Malgré tout, les victimes doivent savoir qu’elles peuvent entamer un processus judiciaire, qu’elles y seront écoutées et respectées. Des équipes de policiers sont spécialisées dans les crimes à caractères sexuels et feront tout ce qui est en leur possible afin d’alléger le processus. Entre autres, dorénavant, la déclaration de la victime est enregistrée afin qu’elle n’ait pas à répéter son histoire à maintes reprises. S’il y a un procès, différentes mesures atténuantes peuvent être demandées au juge, par exemple de témoigner derrière un paravent afin de ne pas voir son agresseur ou encore avoir une personne de confiance avec soi.
De plus, il est essentiel que les victimes sachent qu’elles peuvent demander de l’aide, sans pour autant être dans l’obligation d’entamer des procédures juridiques. En tout temps, elles peuvent communiquer avec l'un des Centres d'aide et de lutte contre les agressions à caractères sexuels (CALACS), ou le Centre d'aide aux victimes d'actes criminels (CAVAC). Il est aussi possible de téléphoner au 1-888-933-9007 afin d'obtenir de l'aide et des conseils.

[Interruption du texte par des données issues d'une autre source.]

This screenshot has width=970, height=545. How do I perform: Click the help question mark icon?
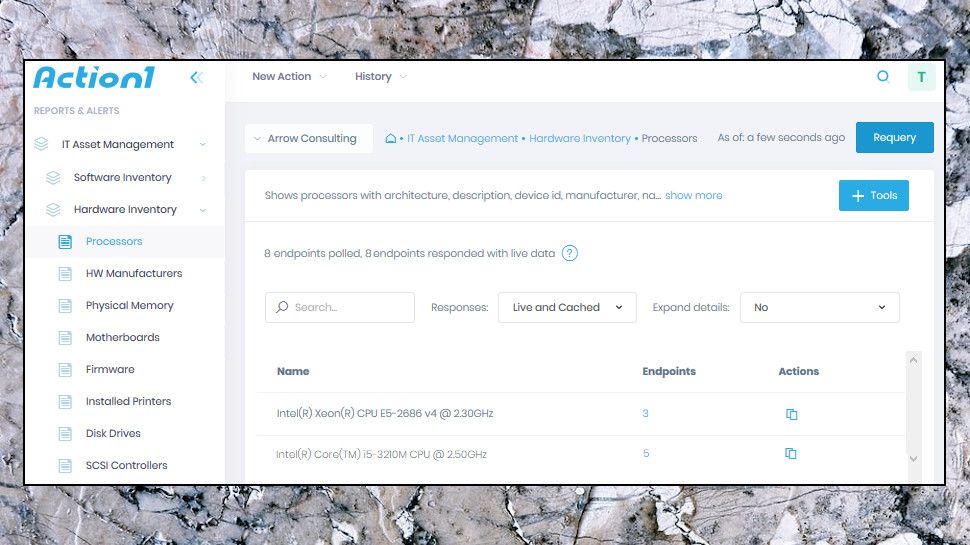569,253
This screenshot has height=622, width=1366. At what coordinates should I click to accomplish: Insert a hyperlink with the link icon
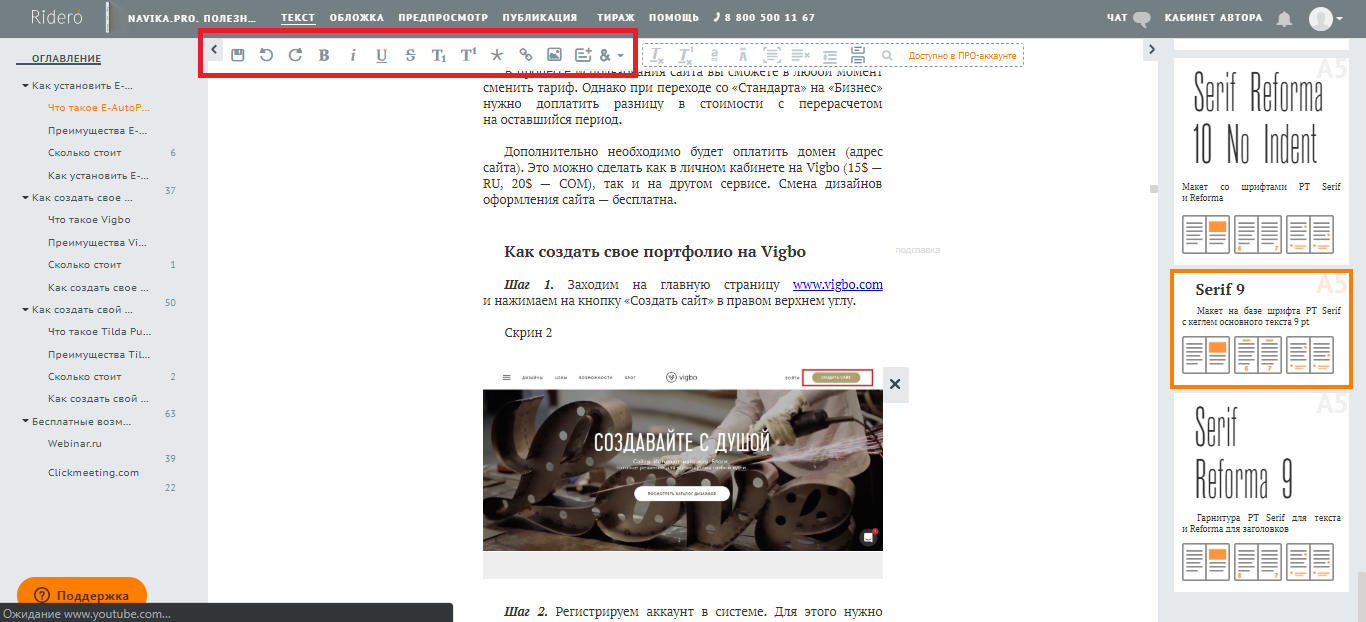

Pour une prise de conscience globale au sein de la société
Peu importe les motifs qui mènent à une dénonciation et les actes qui y sont liés, cette nouvelle vague nous oblige à réfléchir : hommes, femmes, adolescents et adolescentes… Comment agissons-nous, que tolérons-nous? Fermons-nous les yeux par moment? Excusons-nous les comportements de certains? Est-ce normal d’avoir peur? Et surtout, comment devons-nous élever nos filles et nos garçons afin que ces comportements cessent?
Il en va du rôle de tout un chacun afin que des changements opèrent, tout autour de nous.